Atavistic Records
2001
Destroy All Nels Cline
About This Album
In which the lanky longtime axe hero of Los Angeles' creative music scene seeks to "explore the possibilities of many stringed instruments and their timbres...and to create a climate of catharsis." Oh yeah, and get his noise improv rocks off in the guitar army company of close compadres Woodward Lee Aplanalp, Carla Bozulich, and G.E. Stinson. So the relevant consumer warning is for anyone (like maybe Bozulich fans expecting some traces of the Geraldine Fibbers) who find torrential maelstroms of guitar noise anathema to steer clear -- it's dense pack time here with four guitars, rhythm section, and occasional guests Zeena Parkins and Wayne Peet.
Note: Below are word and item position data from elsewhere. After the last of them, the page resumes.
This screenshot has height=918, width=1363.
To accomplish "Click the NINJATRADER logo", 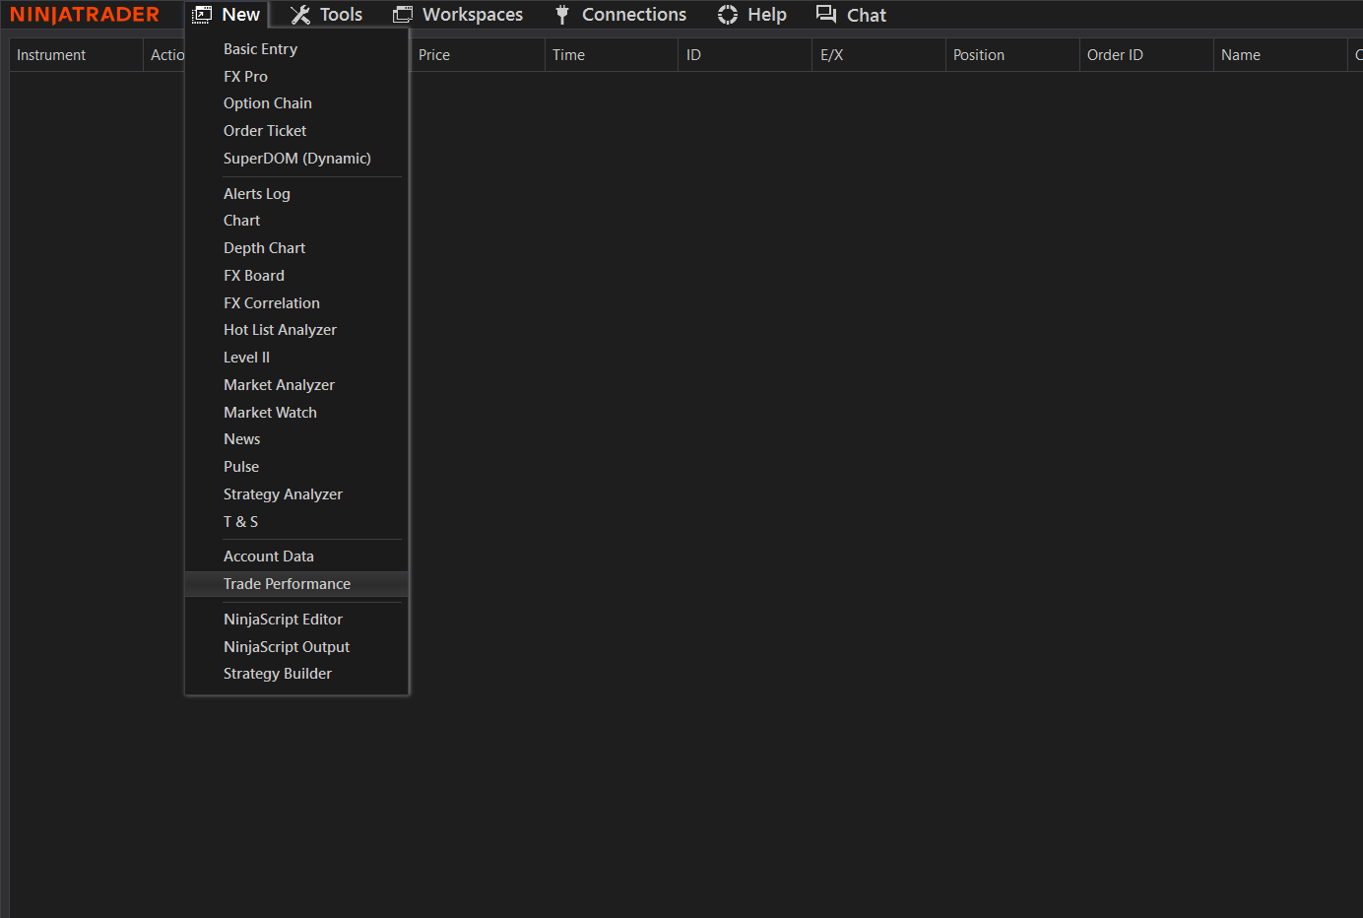I will tap(84, 14).
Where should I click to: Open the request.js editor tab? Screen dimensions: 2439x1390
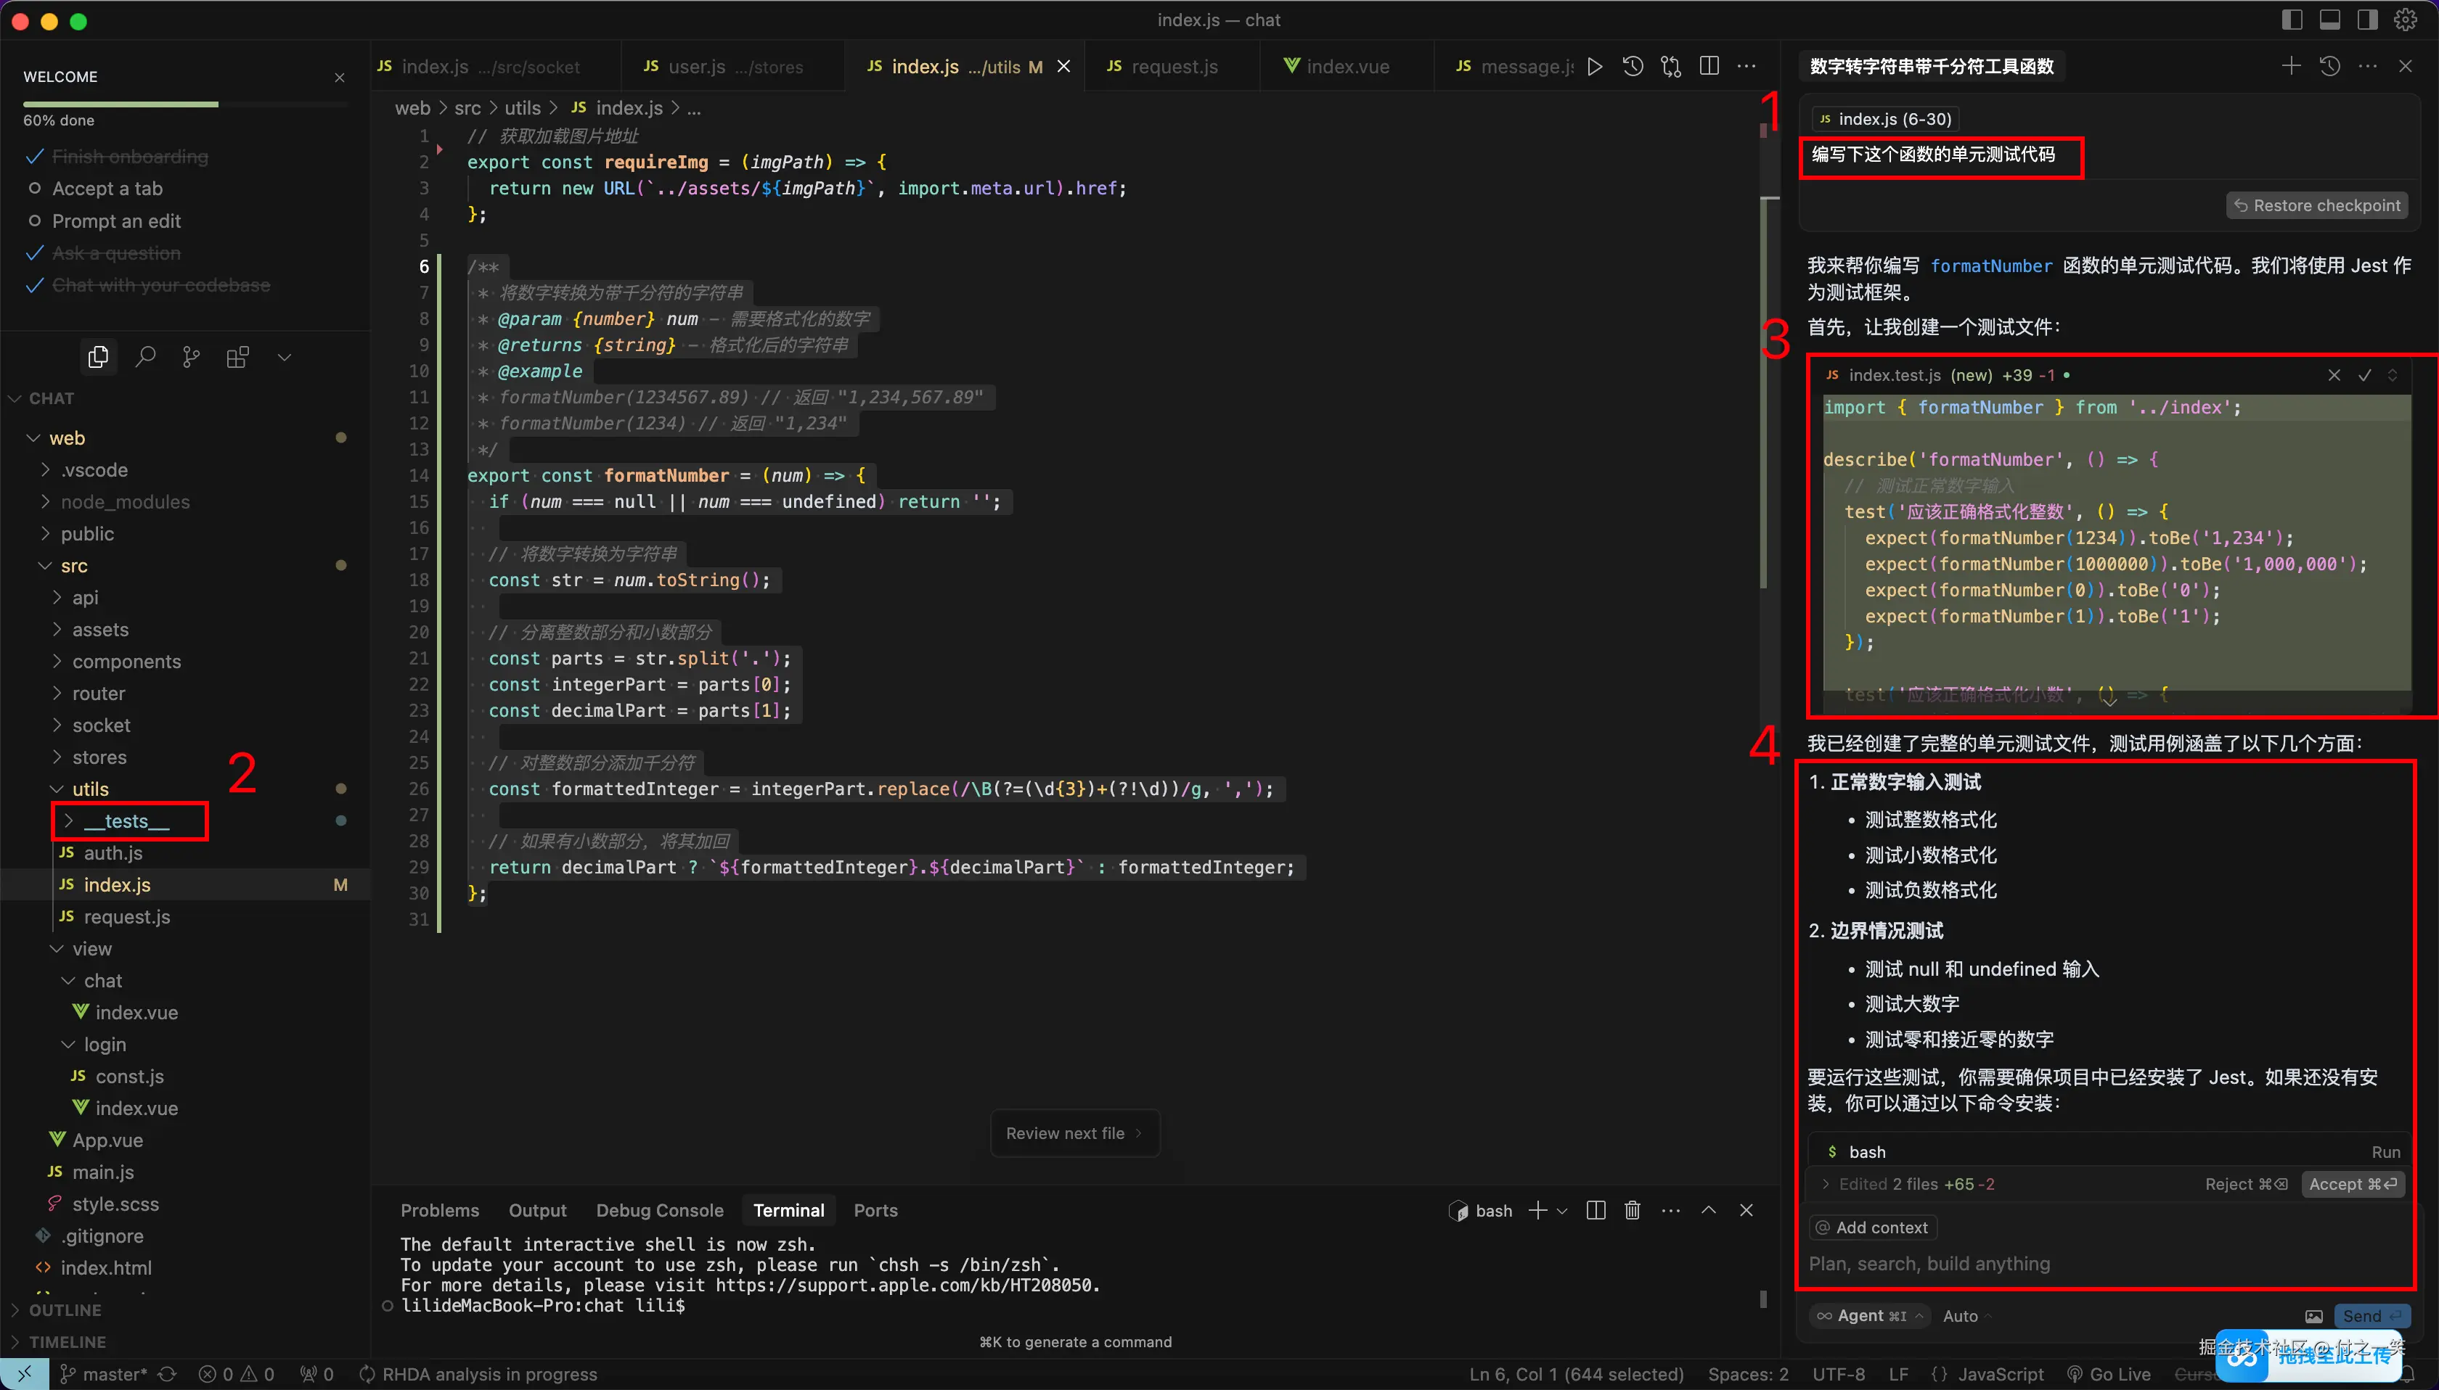[1174, 67]
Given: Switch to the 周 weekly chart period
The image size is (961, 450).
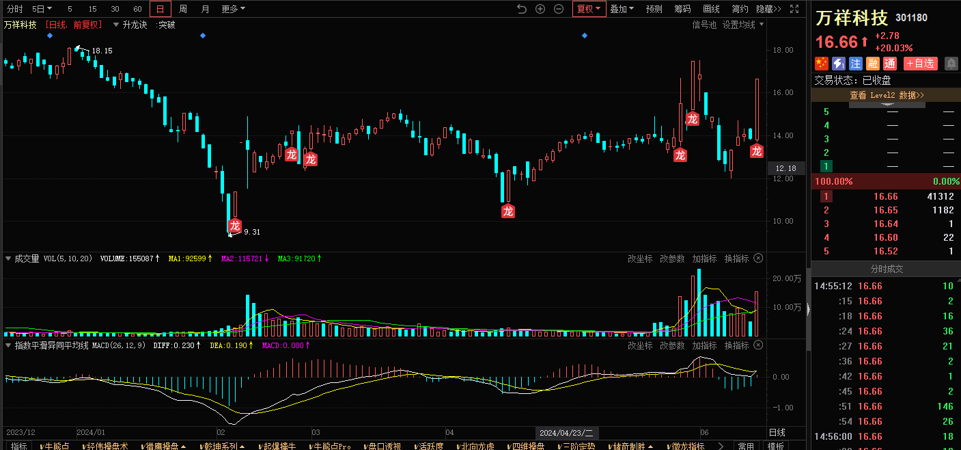Looking at the screenshot, I should point(183,9).
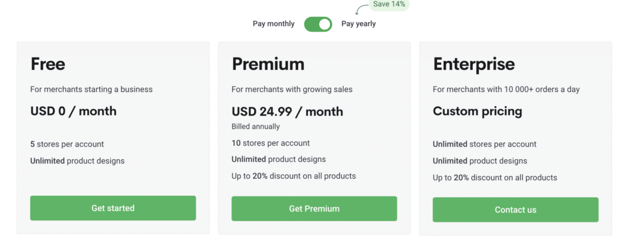Click the 10 stores per account line
The width and height of the screenshot is (632, 244).
point(270,143)
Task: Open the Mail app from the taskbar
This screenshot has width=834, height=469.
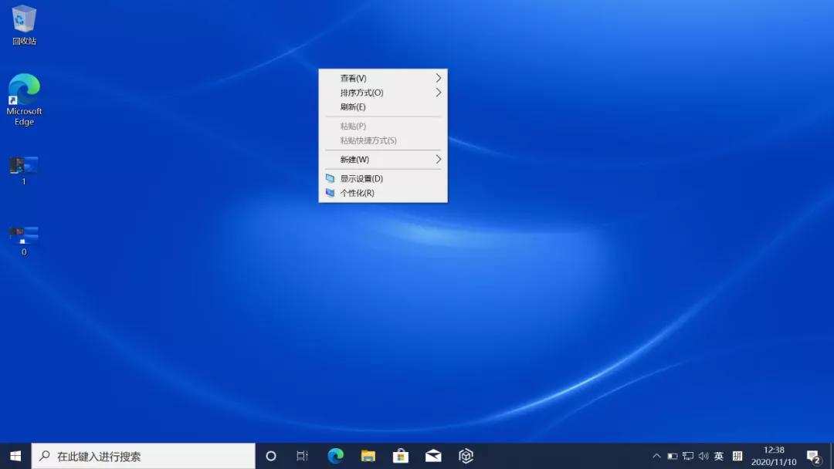Action: coord(432,455)
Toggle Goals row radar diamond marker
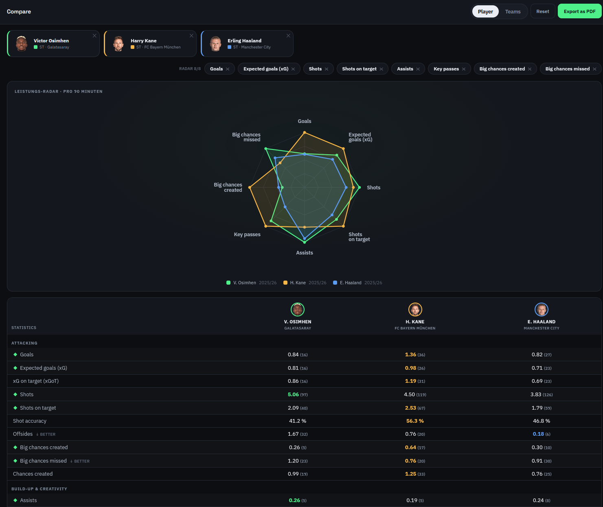Viewport: 603px width, 507px height. point(15,355)
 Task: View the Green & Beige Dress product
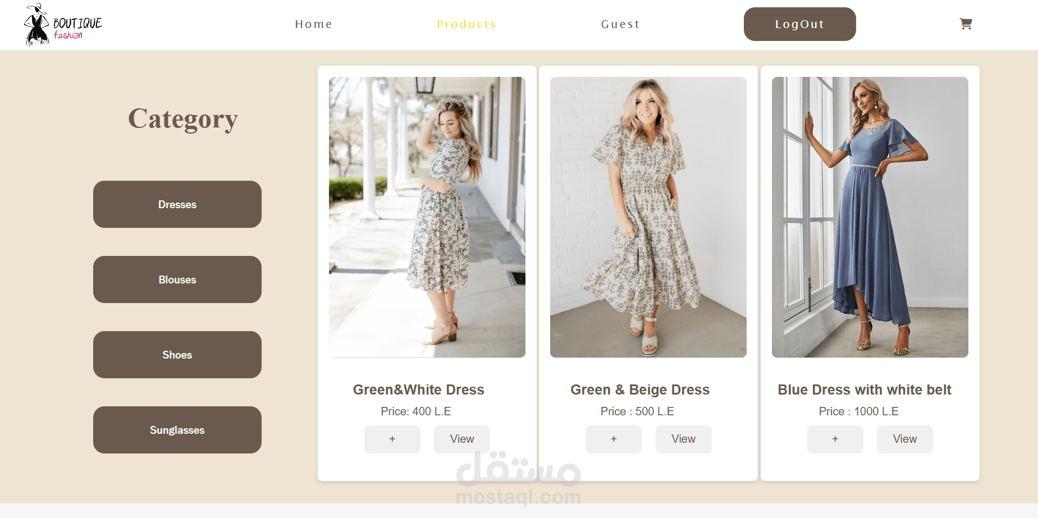pos(683,439)
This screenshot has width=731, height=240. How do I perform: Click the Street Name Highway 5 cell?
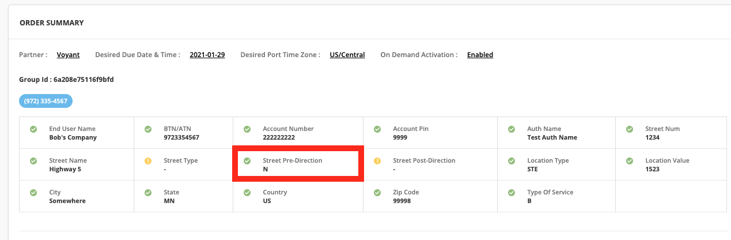(77, 164)
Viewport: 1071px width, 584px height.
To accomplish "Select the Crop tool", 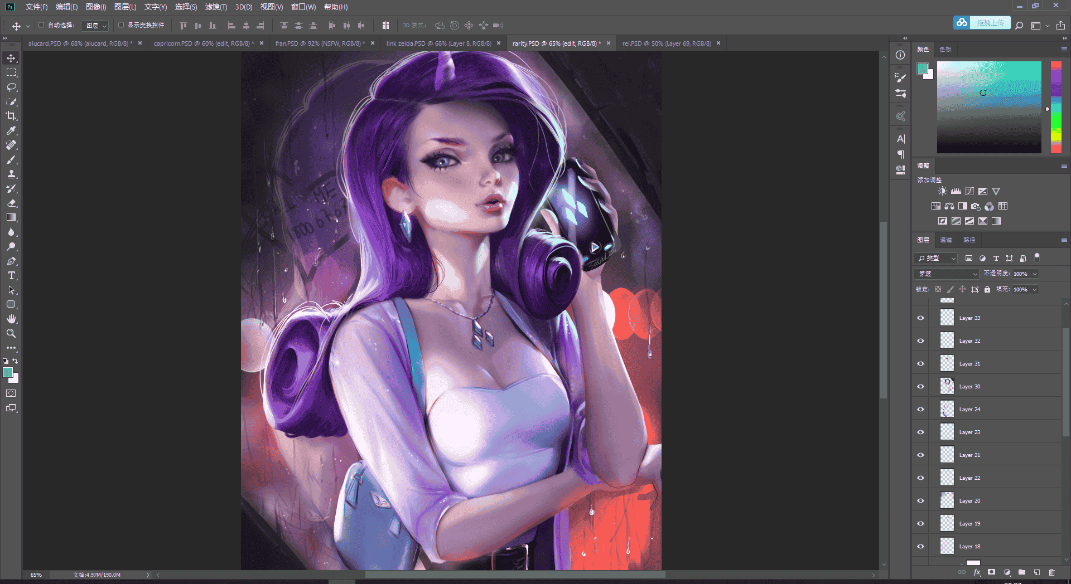I will [x=11, y=116].
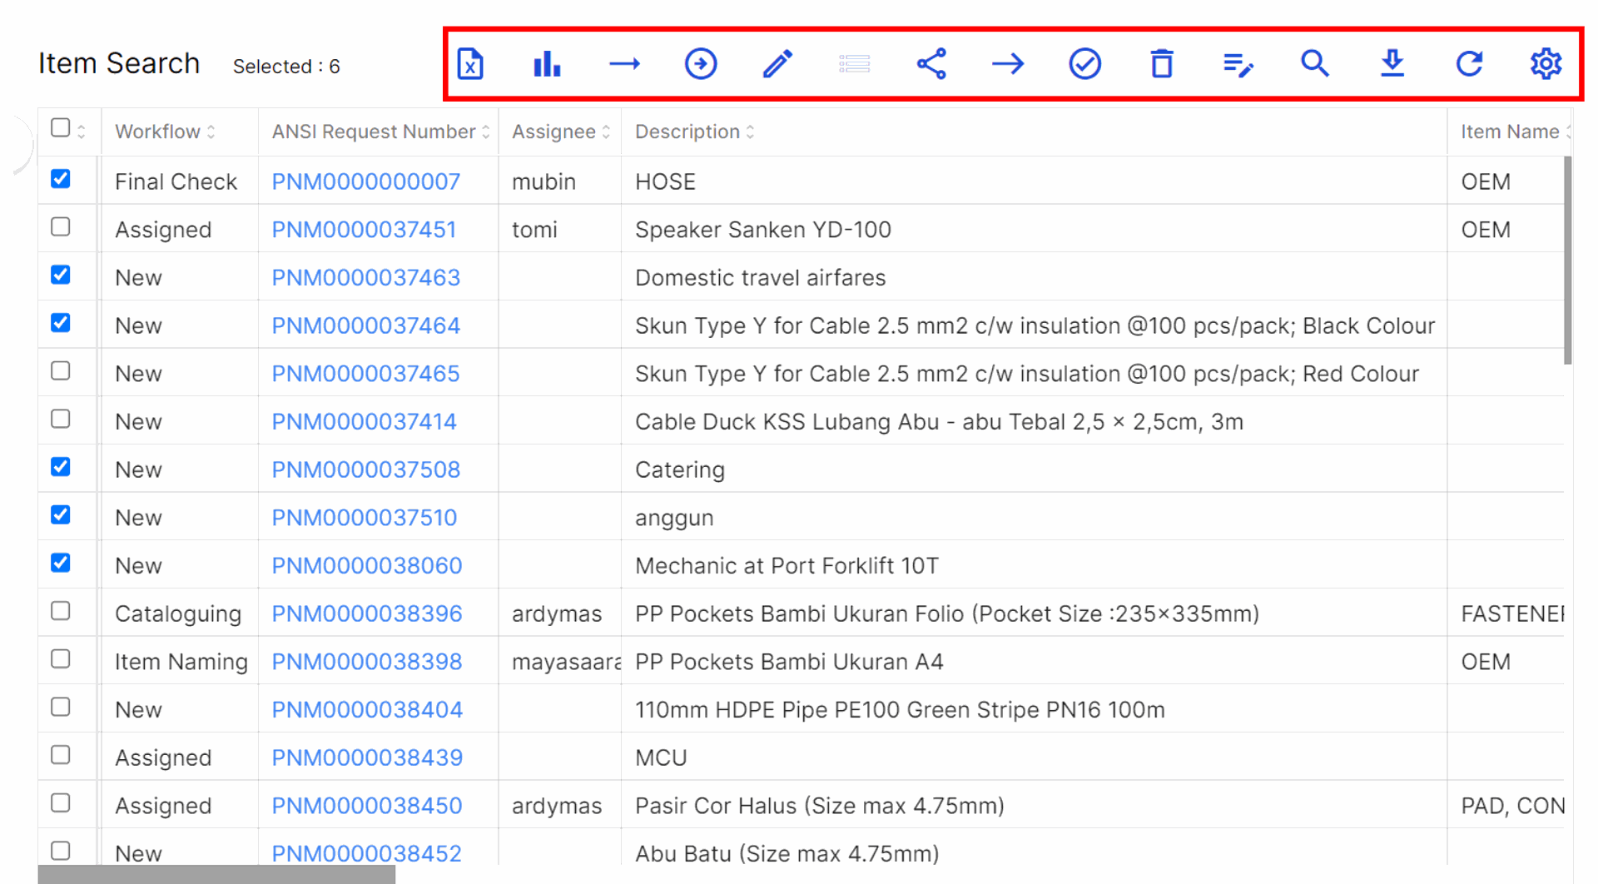Screen dimensions: 1598x884
Task: Uncheck the Final Check HOSE row checkbox
Action: [61, 179]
There's no easy entry, because "Spider Wisdom" leaps right in with abstract swatches of guitar effects -- the sonic treatments come creeping and crawling at you from all sides of the web. Cline's pieces rarely stay in one vein, so "Chicagoan" boasts stated themes before locking into a foundation riff with a space bloop effects solo by Aplanalp that resolves into a holocaust, followed by a very direct Cline solo over that almost vintage jazz-rock fusion riff.

The stately "Progression" waxes melancholy, "The Ringing Hand" is an extended display of Cline's lyrical side, and "Friends of Snowman," a dreamy, crystalline dynamics downshift that evokes the sound of snowflakes falling.